REQUEST 1: From the recurrence post, extract the passage between "I am trying" and "ask you guys.", inclusive, word for word.

EXTRACT:
= = =

I am trying to solve this recurrence assuming n is odd: $T(n) = T(n - 4) + \Theta n$
What I did so far was:
First, $T(n - 4) = T(n - 8) + (n - 4) $, thus we get $T(n) = T(n - 8) + (n - 4) + n$
Next, $T(n - 8) = T(n - 12) + (n - 8)$, thus we get $T(n) = T(n - 12) + (n - 8) + (n - 4) + n$
Next, $T(n - 12) = T(n - 16) + (n - 12)$, thus we get $T(n) = T(n - 16) + (n - 12) + (n - 8) + (n - 4) + n$
So know I am seeing that where this is going, I wrote the general form:
$T(n) = T(n - 4k) + [n - 4(k - 1)] + [n - 4(k - 2)] + ... + (n - 4) + n$
As mentioned, we have n is odd so I write it as $n = 2k + 1$, in which we get $k = \frac{n - 1}{2}$. So I will plug that in to get:
$T(n) = T(-n + 2) + (-n + 6) + (-n + 10) + ... + (n - 4) + n$
This is where I am stuck. I suspect that the $(n - 4) + n$ must have gone wrong - but I am not too sure but I decided to ask you guys.

= = =

PROVIDED DATA:

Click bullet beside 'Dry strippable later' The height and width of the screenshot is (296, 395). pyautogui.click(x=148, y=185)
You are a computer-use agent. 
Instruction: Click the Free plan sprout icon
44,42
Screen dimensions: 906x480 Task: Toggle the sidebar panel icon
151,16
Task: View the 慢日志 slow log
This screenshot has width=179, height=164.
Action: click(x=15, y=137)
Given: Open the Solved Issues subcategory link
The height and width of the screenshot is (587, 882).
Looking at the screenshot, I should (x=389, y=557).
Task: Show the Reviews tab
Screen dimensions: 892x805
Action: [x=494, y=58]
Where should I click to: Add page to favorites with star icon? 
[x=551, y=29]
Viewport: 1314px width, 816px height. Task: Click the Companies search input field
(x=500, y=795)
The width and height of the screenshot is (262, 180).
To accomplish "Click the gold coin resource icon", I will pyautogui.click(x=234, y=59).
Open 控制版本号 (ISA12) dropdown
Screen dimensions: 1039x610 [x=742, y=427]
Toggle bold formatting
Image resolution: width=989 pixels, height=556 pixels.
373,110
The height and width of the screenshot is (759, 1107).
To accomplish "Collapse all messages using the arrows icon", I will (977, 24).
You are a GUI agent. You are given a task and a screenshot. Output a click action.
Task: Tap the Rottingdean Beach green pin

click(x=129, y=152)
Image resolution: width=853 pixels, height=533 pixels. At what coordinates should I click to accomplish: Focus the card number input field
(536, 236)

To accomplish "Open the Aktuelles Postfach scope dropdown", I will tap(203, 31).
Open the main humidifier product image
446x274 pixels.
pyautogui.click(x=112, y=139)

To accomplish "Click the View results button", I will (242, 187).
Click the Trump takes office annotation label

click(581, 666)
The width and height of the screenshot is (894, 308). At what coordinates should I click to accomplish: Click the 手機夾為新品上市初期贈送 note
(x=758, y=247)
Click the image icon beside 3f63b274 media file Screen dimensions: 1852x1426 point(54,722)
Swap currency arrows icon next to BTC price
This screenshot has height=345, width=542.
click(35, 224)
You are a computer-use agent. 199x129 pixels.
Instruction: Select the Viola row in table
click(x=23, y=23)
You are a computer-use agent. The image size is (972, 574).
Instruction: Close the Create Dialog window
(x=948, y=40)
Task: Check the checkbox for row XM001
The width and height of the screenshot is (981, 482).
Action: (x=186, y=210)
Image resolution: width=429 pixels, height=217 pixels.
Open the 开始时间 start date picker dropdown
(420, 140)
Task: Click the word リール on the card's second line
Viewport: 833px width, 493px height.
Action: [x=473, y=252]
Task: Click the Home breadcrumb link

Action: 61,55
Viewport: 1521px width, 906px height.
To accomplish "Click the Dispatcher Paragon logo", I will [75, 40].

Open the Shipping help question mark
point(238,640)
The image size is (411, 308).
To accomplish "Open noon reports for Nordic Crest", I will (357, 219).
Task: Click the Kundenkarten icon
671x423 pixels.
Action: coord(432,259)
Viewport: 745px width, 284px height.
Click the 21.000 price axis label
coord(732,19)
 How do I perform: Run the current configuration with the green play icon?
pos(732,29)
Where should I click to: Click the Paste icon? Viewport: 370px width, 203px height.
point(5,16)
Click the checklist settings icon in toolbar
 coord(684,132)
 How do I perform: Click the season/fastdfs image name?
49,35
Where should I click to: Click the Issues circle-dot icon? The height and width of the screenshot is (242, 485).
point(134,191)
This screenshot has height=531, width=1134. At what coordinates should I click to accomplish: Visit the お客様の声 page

= = =

REQUEST 2: Please copy the lines of the records between the lines holding "Image resolution: width=429" and "point(238,640)", inclusive, reproducing them without any change.

EXERCISE SOLUTION 1:
I am trying to solve this recurrence assuming n is odd: $T(n) = T(n - 4) + \Theta n$
What I did so far was:
First, $T(n - 4) = T(n - 8) + (n - 4) $, thus we get $T(n) = T(n - 8) + (n - 4) + n$
Next, $T(n - 8) = T(n - 12) + (n - 8)$, thus we get $T(n) = T(n - 12) + (n - 8) + (n - 4) + n$
Next, $T(n - 12) = T(n - 16) + (n - 12)$, thus we get $T(n) = T(n - 16) + (n - 12) + (n - 8) + (n - 4) + n$
So know I am seeing that where this is going, I wrote the general form:
$T(n) = T(n - 4k) + [n - 4(k - 1)] + [n - 4(k - 2)] + ... + (n - 4) + n$
As mentioned, we have n is odd so I write it as $n = 2k + 1$, in which we get $k = \frac{n - 1}{2}$. So I will plug that in to get:
$T(n) = T(-n + 2) + (-n + 6) + (-n + 10) + ... + (n - 4) + n$
This is where I am stuck. I suspect that the $(n - 4) + n$ must have gone wrong - but I am not too sure but I decided to ask you guys.

EXERCISE SOLUTION 2:
Image resolution: width=429 pixels, height=217 pixels.
Open the 开始时间 start date picker dropdown
(420, 140)
Task: Click the word リール on the card's second line
Viewport: 833px width, 493px height.
Action: [x=473, y=252]
Task: Click the Home breadcrumb link

Action: 61,55
Viewport: 1521px width, 906px height.
To accomplish "Click the Dispatcher Paragon logo", I will [75, 40].

Open the Shipping help question mark
point(238,640)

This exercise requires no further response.